Dopo alcuni anni trascorsi in America, Anguilla torna al paese della sua infanzia nelle Langhe. Il profumo dei tigli è sempre lo stesso, e anche le colline, le rive, le vigne, i boschi, sembrano gli stessi, come se fossero rimasti immobili ad aspettare un suo ritorno. Eppure a lui, che ormai è adolescente, sembra tutto diverso. Anguilla si sente invisibile. Agli occhi del padre, concentrato solo sullo studio e la carriera. E anche a quel paesaggio, che può godere solo dalla finestra nelle ore passate a recuperare una materia di scuola.

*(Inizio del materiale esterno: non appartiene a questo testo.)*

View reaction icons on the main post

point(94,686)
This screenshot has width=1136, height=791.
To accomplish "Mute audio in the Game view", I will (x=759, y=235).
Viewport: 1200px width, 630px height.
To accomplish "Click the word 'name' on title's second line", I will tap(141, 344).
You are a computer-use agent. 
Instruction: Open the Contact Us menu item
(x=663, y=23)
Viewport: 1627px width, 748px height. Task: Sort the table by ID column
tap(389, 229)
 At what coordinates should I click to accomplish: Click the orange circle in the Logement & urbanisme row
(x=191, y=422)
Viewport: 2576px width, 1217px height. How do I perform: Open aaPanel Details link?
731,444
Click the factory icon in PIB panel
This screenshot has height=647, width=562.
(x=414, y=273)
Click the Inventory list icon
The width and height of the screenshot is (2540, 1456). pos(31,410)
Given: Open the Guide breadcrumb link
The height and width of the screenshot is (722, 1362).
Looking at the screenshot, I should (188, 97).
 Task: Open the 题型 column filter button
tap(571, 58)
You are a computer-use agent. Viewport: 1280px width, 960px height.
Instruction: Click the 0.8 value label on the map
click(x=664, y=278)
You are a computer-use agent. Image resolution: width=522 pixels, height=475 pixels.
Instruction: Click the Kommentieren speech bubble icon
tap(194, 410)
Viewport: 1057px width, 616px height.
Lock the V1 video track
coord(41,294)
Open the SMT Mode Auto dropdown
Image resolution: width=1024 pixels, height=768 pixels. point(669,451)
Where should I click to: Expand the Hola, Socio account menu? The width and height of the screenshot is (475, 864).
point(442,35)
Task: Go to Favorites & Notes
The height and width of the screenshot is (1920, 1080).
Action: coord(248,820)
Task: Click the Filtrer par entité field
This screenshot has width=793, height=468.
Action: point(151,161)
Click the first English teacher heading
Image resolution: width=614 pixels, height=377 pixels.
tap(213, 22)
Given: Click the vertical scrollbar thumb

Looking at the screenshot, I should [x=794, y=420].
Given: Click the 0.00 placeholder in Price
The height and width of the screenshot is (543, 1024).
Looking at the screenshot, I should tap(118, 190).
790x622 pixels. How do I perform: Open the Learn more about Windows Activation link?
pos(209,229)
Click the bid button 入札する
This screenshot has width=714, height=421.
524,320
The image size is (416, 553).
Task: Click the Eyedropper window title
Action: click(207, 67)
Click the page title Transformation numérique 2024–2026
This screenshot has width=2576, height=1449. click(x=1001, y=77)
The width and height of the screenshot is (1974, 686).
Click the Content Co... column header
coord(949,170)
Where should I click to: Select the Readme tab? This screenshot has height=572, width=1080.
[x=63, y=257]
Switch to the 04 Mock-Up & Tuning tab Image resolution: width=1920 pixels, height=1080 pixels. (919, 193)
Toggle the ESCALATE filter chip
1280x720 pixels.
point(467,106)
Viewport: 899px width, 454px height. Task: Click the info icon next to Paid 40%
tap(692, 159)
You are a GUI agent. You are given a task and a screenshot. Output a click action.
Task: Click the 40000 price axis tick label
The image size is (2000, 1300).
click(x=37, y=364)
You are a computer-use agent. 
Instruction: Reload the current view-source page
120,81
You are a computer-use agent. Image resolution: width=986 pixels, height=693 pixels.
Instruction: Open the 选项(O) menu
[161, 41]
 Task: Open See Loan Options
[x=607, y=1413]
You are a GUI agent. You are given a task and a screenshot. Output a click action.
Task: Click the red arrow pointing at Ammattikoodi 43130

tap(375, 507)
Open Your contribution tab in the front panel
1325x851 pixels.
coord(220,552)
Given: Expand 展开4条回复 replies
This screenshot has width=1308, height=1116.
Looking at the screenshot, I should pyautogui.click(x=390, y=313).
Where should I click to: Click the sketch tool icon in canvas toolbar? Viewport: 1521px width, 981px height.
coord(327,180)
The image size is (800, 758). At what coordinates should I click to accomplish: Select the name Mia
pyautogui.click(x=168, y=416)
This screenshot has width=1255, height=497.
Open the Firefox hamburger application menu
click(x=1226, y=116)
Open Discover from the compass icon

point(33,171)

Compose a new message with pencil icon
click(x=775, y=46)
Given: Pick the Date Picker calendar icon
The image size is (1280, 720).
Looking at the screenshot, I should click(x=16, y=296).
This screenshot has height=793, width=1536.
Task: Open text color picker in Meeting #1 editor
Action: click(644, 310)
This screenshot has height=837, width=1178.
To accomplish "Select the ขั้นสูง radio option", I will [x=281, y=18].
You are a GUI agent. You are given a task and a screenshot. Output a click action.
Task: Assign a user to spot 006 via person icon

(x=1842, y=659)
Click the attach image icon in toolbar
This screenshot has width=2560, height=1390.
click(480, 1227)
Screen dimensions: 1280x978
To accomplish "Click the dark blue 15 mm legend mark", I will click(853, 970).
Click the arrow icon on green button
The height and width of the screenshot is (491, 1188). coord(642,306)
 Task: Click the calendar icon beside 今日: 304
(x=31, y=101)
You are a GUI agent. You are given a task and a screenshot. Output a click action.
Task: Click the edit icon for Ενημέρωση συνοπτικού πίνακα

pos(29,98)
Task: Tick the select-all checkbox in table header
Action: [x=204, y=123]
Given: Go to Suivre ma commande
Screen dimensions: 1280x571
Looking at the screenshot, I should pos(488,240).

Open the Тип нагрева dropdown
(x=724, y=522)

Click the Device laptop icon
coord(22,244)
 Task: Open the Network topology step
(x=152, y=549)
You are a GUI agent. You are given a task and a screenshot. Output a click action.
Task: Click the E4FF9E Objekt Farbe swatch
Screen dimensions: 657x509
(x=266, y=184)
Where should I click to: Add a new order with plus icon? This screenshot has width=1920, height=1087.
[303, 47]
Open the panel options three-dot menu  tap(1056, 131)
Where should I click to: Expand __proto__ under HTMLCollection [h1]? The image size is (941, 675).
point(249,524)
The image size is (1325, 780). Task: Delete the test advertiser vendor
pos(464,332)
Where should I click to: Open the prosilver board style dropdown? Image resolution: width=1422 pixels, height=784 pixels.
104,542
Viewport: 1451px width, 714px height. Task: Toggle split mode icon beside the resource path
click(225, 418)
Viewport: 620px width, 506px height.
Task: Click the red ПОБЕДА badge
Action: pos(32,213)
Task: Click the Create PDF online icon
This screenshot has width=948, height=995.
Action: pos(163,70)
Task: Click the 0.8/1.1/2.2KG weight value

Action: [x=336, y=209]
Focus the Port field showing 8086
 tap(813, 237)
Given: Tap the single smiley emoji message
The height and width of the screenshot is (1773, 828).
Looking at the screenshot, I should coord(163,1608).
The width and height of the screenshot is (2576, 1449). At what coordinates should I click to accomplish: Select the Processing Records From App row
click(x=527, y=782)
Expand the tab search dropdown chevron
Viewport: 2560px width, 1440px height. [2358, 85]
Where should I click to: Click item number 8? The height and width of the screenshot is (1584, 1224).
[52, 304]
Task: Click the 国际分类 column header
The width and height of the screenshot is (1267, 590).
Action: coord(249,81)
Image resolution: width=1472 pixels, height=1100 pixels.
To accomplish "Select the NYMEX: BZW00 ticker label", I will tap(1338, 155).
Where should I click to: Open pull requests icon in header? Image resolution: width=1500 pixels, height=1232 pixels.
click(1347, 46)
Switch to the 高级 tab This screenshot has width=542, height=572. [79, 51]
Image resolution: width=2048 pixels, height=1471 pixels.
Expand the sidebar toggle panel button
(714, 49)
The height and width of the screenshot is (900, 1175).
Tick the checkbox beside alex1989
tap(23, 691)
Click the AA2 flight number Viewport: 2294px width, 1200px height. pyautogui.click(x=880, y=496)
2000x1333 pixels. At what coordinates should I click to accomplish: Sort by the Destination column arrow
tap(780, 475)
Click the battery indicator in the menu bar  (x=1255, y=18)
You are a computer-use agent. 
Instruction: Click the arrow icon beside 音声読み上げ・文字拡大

L’unica che riesce a vederlo – nonostante abbia perso proprio la vista – che sa leggere i suoi desideri e ne intuisce il destino è la nonna. Ma poi arriva Luna, ragazza magica come la natura che abita. Tenendola per mano, alla luce di falò misteriosi, Anguilla si immergerà nel fiume, metafora di rinascita, e troverà il coraggio di trasformare la passione per i libri e la scrittura in vita.
Un romanzo di formazione che percorre i temi, i luoghi, la lingua de 'La luna e i falò' e ci conduce, in un gioco di continue citazioni, alla lettura di un grande classico della letteratura.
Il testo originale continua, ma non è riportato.